AGI-Edgerunners / LLM-Adapters

Code for our EMNLP 2023 Paper: "LLM-Adapters: An Adapter Family for Parameter-Efficient Fine-Tuning of Large Language Models"
https://arxiv.org/abs/2304.01933
Apache License 2.0
1.05k stars 99 forks source link

about loss #65

Open haoyuwangwhy opened 5 months ago

haoyuwangwhy commented 5 months ago

Hi, I am trying to finetune llama on commonsense_170k. However, I find the when the loss value is around 0.6, it almost does not decrease. Is it normal?

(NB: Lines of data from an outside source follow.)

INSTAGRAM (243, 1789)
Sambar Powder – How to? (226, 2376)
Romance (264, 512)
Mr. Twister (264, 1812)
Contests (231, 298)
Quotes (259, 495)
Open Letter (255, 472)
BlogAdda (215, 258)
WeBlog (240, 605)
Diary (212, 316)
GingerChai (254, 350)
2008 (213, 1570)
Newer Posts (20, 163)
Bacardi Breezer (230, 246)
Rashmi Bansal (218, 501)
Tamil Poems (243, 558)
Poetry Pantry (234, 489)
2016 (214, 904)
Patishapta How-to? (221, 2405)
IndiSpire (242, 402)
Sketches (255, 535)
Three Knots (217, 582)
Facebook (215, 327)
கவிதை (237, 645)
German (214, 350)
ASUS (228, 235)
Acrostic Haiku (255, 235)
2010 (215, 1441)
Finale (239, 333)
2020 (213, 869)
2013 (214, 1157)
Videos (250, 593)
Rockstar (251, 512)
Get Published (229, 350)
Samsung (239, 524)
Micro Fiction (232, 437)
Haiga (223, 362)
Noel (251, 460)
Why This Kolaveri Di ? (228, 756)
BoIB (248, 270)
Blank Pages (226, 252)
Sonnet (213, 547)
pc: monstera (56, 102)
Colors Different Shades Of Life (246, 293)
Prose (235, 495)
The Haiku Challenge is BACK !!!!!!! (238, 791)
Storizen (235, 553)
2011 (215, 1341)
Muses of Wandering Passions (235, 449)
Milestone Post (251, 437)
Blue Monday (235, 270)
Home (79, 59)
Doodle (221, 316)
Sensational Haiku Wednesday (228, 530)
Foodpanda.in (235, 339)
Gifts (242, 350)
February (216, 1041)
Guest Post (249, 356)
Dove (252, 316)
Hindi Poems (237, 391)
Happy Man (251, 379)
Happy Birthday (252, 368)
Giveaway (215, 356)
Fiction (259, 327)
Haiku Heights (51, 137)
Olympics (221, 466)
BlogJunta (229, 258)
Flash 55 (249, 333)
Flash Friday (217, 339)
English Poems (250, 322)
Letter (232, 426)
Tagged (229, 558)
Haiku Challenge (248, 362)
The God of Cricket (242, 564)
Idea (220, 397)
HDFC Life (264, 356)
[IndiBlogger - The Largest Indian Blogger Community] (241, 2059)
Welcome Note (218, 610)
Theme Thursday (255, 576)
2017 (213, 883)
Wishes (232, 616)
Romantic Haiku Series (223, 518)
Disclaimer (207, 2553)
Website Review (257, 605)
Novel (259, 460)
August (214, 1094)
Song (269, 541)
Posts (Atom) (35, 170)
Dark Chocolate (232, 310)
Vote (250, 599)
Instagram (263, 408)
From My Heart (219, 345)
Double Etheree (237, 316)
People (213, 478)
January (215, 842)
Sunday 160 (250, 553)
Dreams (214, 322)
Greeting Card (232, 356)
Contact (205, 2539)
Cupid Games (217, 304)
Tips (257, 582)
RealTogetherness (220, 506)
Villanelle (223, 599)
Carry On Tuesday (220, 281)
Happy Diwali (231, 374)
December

WORLD_SIZE=2 CUDA_VISIBLE_DEVICES=1,2,3,4 torchrun --nproc_per_node=4 finetune.py --base_model 'yahma/llama-7b-hf' --data_path './LLM-Adapters/ft-training_set/commonsense_170k.json' --output_dir './trained_models/llama-sparselora-commonsense_new' --batch_size 16 --micro_batch_size 4 --num_epochs 3 --learning_rate 3e-4 --cutoff_len 256 --val_set_size 0 --adapter_name lora --lora_r=32 --lora_target_modules=["k_proj","q_proj","v_proj","down_proj","up_proj"] --lora_alpha=64

HZQ950419 commented 4 months ago

Hi @haoyuwangwhy ,

For different dataset, the loss can be different. The loss seems normal, you can evaluate the performance of the trained model to check if the training works well.